Farming News - Wheat & Oilseed market update from ADM
Wheat & Oilseed market update from ADM
Jonathan Lane, ADM Agriculture’s head of grain trading, comments on the wheat market
Several factors continue to underpin markets this week, including traders’ optimism over the US/China trade talks, talk of Russian export restrictions, the ongoing French transport issues and UK crop conditions and lack of sowing progress.
US prices are up about $3/t on the week, supported by talk of reduced export competition and optimism over yesterday’s signing of phase one of the US/China trade deal.
USDA produced few surprises in its recent updates. Although US and global wheat stocks were trimmed, they were in line with trade expectations.
USDA puts 2020 US winter wheat sowings at 30.8mln acres, down 1% year-on-year, and again slightly above trade estimates.
Ukraine’s 2019 grain harvest hit a record high of just over 75mln t, up from 70mln t a year earlier. As of 10 January exports were reported at 32.1mln t for the marketing year, with China being one of the largest importers.
However, rumours have surfaced about a possible export restriction on Russian wheat exports, with talk of a 20mln t limit after 31 January.
Egypt’s state buyer GASC purchased 240,000t of wheat (75% Russian/25% Romanian) for 1-10 March shipment at its latest tender. Prices rose $4-5/t above the previous purchase, much in line with the rise in the global markets.
EU prices are up about €2/t on the week, with both futures and cash markets supported by France’s transport strike, which is limiting export supplies to ports.
UK prices are up about £3/t on the week, again supported by a general supply squeeze and the firmer global tone. It is worth noting that both old and new crop values remain historically high, and ex-farm sales have picked up for both old and new crop.
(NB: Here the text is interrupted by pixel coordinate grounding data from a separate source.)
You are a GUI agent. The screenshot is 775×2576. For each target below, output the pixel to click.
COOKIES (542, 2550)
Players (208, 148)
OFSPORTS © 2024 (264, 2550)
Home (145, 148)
Planting progress in the UK has been very patchy to non-existent. The two-week forecast for the UK looks dry, but so was last week when we saw significant rainfall in regions where drilling was becoming a possibility. A long window of drying weather is needed to allow winter wheat planting to resume and ensure ground conditions improve enough to allow spring sowing.
Will Ringrose, ADM Agriculture’s head of oilseeds, comments on the OSR market
January’s USDA report started the trading week with a bearish tone. US soybean yields were increased above trade estimates to 47.4 bushels/acre, but the harvested area was reduced. Compared to December’s report, this resulted in an 8 mln bu increase in the overall forecasted harvest figure to 3.558 bln/bu. As a result, both US and world soybean ending stocks were increased from December’s report.
South American crop estimates for Argentina and Brazil were both left unchanged at 53mln t and 123mln t respectively.
The trade then focused on yesterday’s historic signing of the phase one agreement. China agreed to purchase $40bln of US agricultural commodities per year until the end of February 2022.
However, details of the report were limited, although one point stated that market conditions would dictate the timing of purchases within a given year. Tariffs will remain in place until phase two, but waivers will be granted by the Chinese government when making purchases.
Soybeans closed 13 cents lower as the trade began to digest the 86-page document. The trade remain apprehensive about how this agreement will work if Brazilian soybeans remain so much cheaper.
Elsewhere, tensions in the Middle East have eased over the last week, resulting in lower prices in most energy markets.
Veg oil prices continued to consolidate, despite lower than anticipated December production figures of Malaysian palm oil, down 26% from a year ago. On Monday, India announced a temporary import ban on Malaysian crude palm oil and funds saw an opportunity to unwind long positions in an overbought market.
Notwithstanding, India’s coverage for edible oils is reported at a four-year low, which should create demand for other veg oils.
Matif rapeseed, having traded at its highest level seen since March 2017, also saw sharp consolidation this week. The decline of world veg oil prices also gave rapeseed markets the excuse for correction, with Matif falling €13 from recent highs (May 20).
UK rapeseed prices began the week approximately 9% higher than at the start of December to make season highs. However, the link to Matif saw levels ease, mitigated slightly by weaker sterling. The run-up to Brexit will be key as volatile currency will impact UK farm prices.